Luis se tomó su trago de golpe.

—Bien Matías, hagamos una cosa, vamos a escribirle una carta a la señora Elvira…

—¿Una carta? —se sobresaltó.

—…en la carta le diremos, con mucho tino, que lo mejor es que cierre las cortinas de la ventana de su cocina, o que se ponga un camisón. Ponemos la carta en un sobre y tú lo metes por debajo de su puerta.

Matías se quedó mirando a Luis con la boca abierta.

—¡¿Estás loco compadre?! ¡¿Mandarle una carta diciéndole que cierre las cortinas?! ¡¿Estás loco?!

—De esa manera ya no tendrías ninguna oportunidad de verla desnuda otra vez y estarías en paz.

—Entiendo tu idea, pero es muy arriesgado.

Luis lo meditó un poco y luego dijo:

—Mmm… tienes razón, pensándolo bien no es un buen plan. Si le mandas esa carta ella sabrá que tú la viste y se avergonzará.

—Ese no es el problema —exclamó Matías con un gesto de indignación— a mí no me importa si ella se avergüenza.

—¿No?

—Claro que no, lo que temo es que su marido encuentre la carta. Yo no sé cómo reaccionaría él conmigo.
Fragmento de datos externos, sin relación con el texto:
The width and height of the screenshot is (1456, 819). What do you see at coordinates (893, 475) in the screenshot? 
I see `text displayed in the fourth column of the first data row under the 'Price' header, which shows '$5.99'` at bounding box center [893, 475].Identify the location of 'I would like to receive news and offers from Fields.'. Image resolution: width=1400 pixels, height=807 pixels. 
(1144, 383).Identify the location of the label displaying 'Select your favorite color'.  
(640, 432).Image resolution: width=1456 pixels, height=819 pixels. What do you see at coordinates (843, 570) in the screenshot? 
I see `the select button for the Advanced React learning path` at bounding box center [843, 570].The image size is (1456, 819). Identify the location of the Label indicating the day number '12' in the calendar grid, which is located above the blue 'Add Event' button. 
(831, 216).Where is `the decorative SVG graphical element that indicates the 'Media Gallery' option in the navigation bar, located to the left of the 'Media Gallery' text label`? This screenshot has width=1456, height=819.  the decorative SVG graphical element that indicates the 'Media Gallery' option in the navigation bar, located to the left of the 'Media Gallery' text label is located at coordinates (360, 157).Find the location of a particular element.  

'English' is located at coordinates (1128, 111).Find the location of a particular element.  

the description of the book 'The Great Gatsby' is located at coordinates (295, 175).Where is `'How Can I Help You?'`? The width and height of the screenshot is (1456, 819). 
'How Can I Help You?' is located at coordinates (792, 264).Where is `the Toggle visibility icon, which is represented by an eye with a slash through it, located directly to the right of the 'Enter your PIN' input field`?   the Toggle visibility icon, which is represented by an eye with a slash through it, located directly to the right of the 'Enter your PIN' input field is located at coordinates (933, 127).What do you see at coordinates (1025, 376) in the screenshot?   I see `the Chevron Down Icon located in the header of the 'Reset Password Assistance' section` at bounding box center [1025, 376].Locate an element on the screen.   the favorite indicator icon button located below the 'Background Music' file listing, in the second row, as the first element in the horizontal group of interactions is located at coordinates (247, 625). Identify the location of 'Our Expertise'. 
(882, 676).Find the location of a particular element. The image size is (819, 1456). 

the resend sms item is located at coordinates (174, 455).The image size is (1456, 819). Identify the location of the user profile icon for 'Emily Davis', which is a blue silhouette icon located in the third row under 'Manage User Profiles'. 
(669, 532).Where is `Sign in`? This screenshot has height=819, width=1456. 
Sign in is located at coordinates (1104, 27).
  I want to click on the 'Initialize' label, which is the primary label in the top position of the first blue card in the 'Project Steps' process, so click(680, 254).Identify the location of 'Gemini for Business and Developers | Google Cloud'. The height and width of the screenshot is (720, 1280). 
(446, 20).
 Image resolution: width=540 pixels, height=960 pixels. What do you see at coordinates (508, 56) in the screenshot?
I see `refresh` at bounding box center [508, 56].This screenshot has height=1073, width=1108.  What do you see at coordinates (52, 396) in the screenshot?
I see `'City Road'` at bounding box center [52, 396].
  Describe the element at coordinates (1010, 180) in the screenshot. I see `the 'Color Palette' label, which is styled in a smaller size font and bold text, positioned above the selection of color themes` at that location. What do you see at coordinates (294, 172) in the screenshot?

—¡Pero tú no tienes la culpa de nada!

Matías negó con la cabeza frenéticamente.

—Bueno —dijo Luis— hagamos esto. Tú dices que Elvira llega del trabajo antes que su marido, ¿no es así?

—Sí, ella llega a su departamento a las 6:00 de la tarde y su esposo como a las 9:00 de la noche.

—Entonces, te aconsejo el lunes llegar tarde a la oficina, te quedas aquí en tu departamento, esperas a que Elvira y el señor Rodolfo se hayan ido a trabajar, cuando eso suceda tú deslizas el sobre por debajo de su puerta. Como Elvira es la primera en regresar, será ella quien encuentre la carta. La leerá y si es inteligente la destruirá enseguida y su marido no se enterará nunca de nada. ¿Qué te parece?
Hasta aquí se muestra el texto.